Exercise objective
Looking at the listing below, retype exactly the lines starting at the one containing "Screen dimensions: 1069x507" and ending at the one containing "Collapse the 高级", both included, and nothing else.

Data extracts
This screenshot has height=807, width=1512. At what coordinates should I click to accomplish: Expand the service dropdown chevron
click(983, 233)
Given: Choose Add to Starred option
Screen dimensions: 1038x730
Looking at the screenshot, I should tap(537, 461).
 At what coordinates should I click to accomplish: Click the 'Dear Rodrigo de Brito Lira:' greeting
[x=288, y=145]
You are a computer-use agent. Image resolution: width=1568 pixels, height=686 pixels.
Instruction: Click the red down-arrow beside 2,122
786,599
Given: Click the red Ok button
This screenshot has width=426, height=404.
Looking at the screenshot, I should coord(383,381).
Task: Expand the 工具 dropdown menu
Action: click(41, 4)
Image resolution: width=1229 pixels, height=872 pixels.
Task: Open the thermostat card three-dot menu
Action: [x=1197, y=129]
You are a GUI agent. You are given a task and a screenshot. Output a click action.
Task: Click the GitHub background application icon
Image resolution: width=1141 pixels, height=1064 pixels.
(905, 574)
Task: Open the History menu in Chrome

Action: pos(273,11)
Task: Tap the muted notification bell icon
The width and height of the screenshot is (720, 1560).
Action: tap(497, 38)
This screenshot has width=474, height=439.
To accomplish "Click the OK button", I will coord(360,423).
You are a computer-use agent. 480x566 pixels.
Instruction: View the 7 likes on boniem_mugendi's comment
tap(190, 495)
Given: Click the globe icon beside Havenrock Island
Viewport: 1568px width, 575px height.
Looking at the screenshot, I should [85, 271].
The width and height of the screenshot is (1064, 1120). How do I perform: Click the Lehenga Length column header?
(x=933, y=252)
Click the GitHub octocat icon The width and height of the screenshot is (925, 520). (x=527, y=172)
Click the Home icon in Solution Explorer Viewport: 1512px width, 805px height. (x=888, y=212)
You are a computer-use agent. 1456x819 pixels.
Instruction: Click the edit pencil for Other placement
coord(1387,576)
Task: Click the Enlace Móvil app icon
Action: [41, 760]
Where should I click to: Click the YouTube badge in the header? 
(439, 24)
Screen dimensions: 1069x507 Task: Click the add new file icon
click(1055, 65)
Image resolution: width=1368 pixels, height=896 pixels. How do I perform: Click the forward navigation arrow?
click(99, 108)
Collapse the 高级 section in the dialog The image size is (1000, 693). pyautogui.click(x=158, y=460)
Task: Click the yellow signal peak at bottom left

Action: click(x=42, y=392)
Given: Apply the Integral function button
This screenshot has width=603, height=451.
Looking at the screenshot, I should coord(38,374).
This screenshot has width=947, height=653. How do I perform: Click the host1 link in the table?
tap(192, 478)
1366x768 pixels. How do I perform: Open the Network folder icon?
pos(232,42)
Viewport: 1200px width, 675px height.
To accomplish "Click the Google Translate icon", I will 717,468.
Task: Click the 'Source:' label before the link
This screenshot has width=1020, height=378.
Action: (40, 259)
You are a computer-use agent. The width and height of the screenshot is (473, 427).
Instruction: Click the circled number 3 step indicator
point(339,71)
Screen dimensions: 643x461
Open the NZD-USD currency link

Problem solution
Screen dimensions: 1069x507 Task: Click the add new file icon
click(1055, 65)
Image resolution: width=1368 pixels, height=896 pixels. How do I perform: Click the forward navigation arrow?
click(99, 108)
Collapse the 高级 section in the dialog The image size is (1000, 693). pyautogui.click(x=158, y=460)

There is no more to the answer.